- PASSAGE SHOWN:
•••
Kolkali is a folk art performed in Malabar region of Kerala, India. The dance performers move in a circle, striking small sticks and keeping rhythm with special steps. The circle expands and contracts as the dance progress. The accompanying music gradually rises in pitch and the dance reaches its climax. Kolkali is now a popular event in Kerala School Kalolsavam, which is considered as the biggest cultural event of Asia. There are two styles of Kolkali: the actual Kolkali and Thekkan Koladi. The actual Kolkali consists of Thacholikali, Rajasooyam etc. The actual kolkali is almost at verge of extinction and Thekkan Koladi is still alive as it is added in state kololsavams.

Many of the traditional performing art forms of Kerala like Kathakali, Velakali, Poorakkali and Thacholikali; Kolkali, also have drawn elements from Kalarippayatt during their stages of evolution. Kolkali has borrowed much from Kalarippayattu in its basic body preparative training of the actor not only in terms of technique in practice but also from the body massage for the trainee. Many of the body postures, choreography and foot work of the Kolkali characters are taken directly from Kalarippayattu.

The origin of the art can be traced back to ancient days when Kalarippayattu, a martial art of Kerala, was in vogue.
•••
- TASKS TO COMPLETE:
A) Reproduce the part of the Kolkali passage that begins at the words "Many of the traditional" and stops after "was in vogue.", with no changes.
B) According to the Kolkali passage, what are the two styles of Kolkali?

- STORED DATA:
•••
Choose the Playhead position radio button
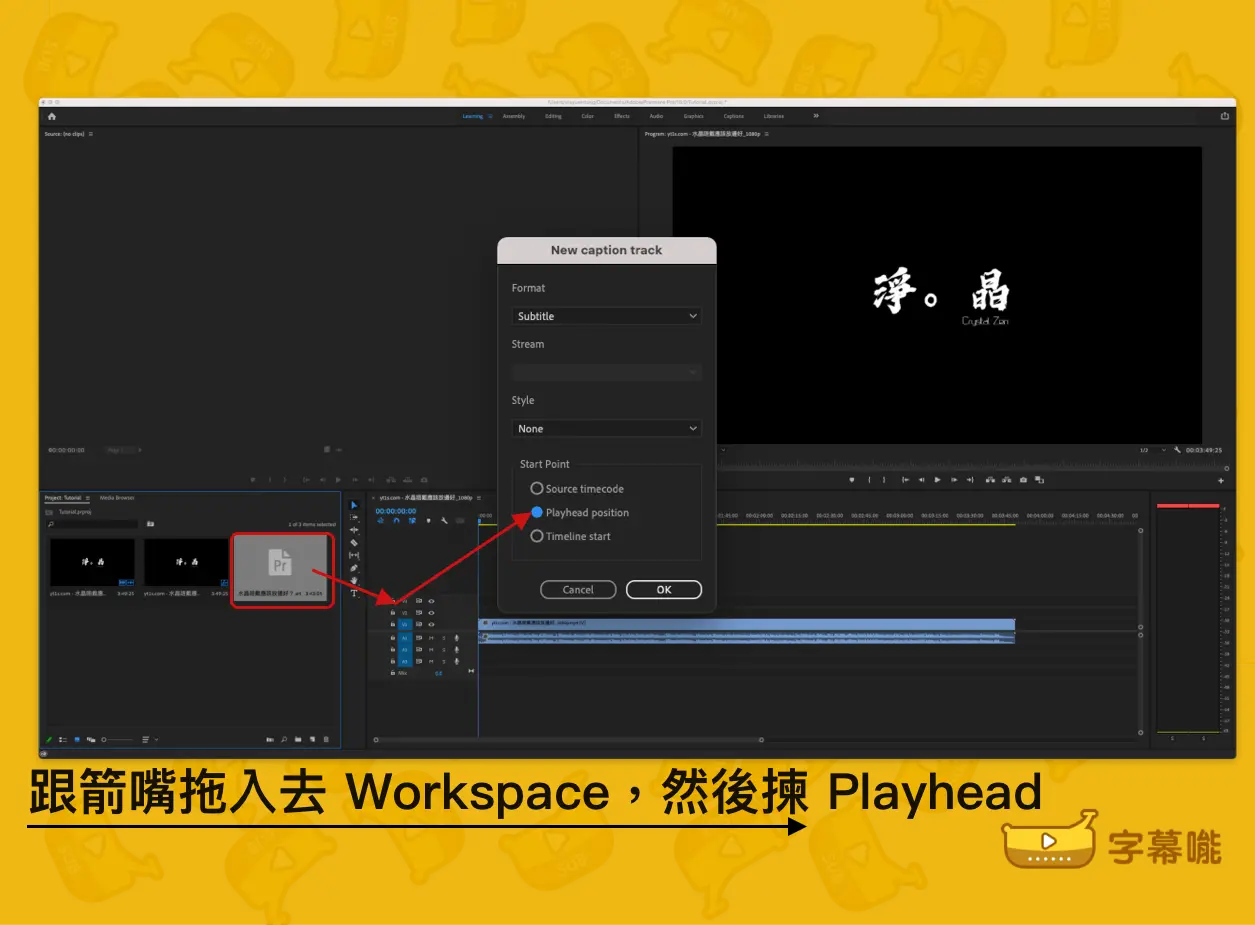Viewport: 1255px width, 925px height. click(537, 513)
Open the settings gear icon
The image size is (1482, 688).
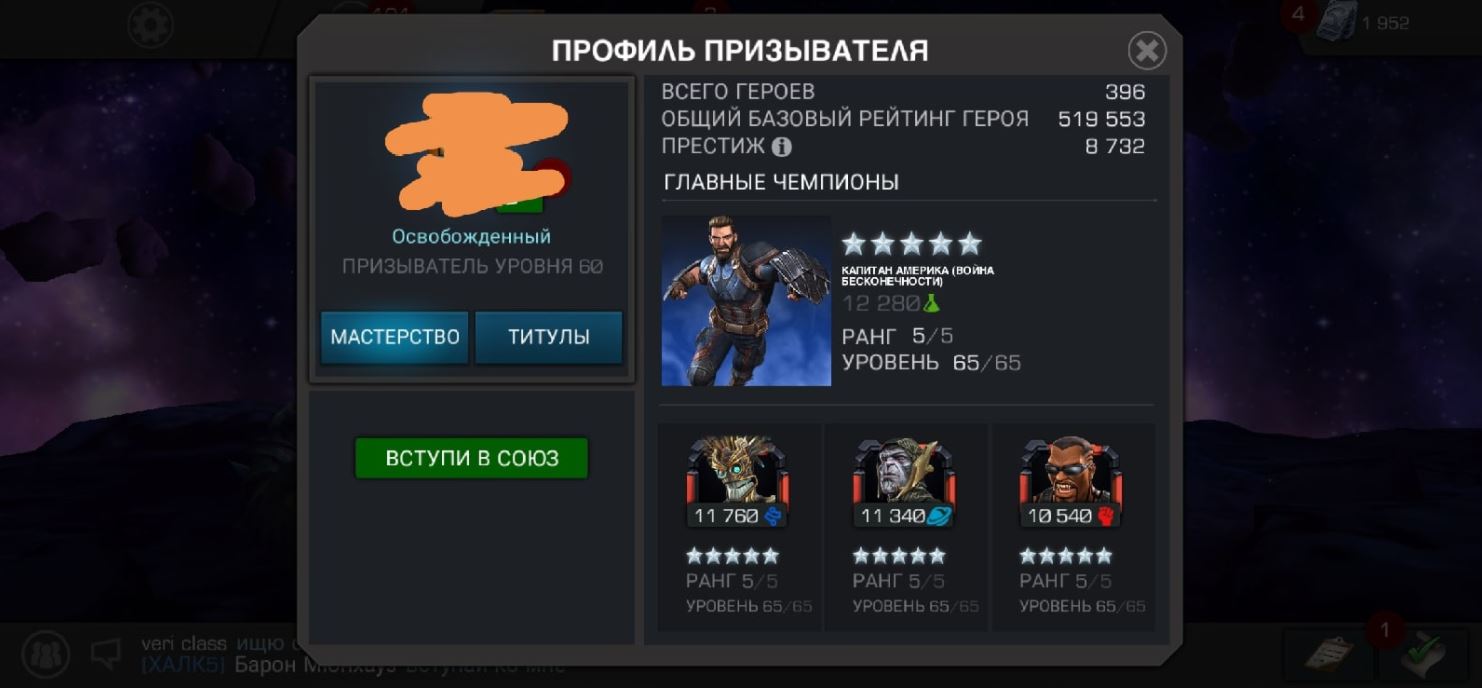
•••
- RESPONSES FOR EACH TASK:
A)
Many of the traditional performing art forms of Kerala like Kathakali, Velakali, Poorakkali and Thacholikali; Kolkali, also have drawn elements from Kalarippayatt during their stages of evolution. Kolkali has borrowed much from Kalarippayattu in its basic body preparative training of the actor not only in terms of technique in practice but also from the body massage for the trainee. Many of the body postures, choreography and foot work of the Kolkali characters are taken directly from Kalarippayattu.

The origin of the art can be traced back to ancient days when Kalarippayattu, a martial art of Kerala, was in vogue.

B) The actual Kolkali and Thekkan Koladi.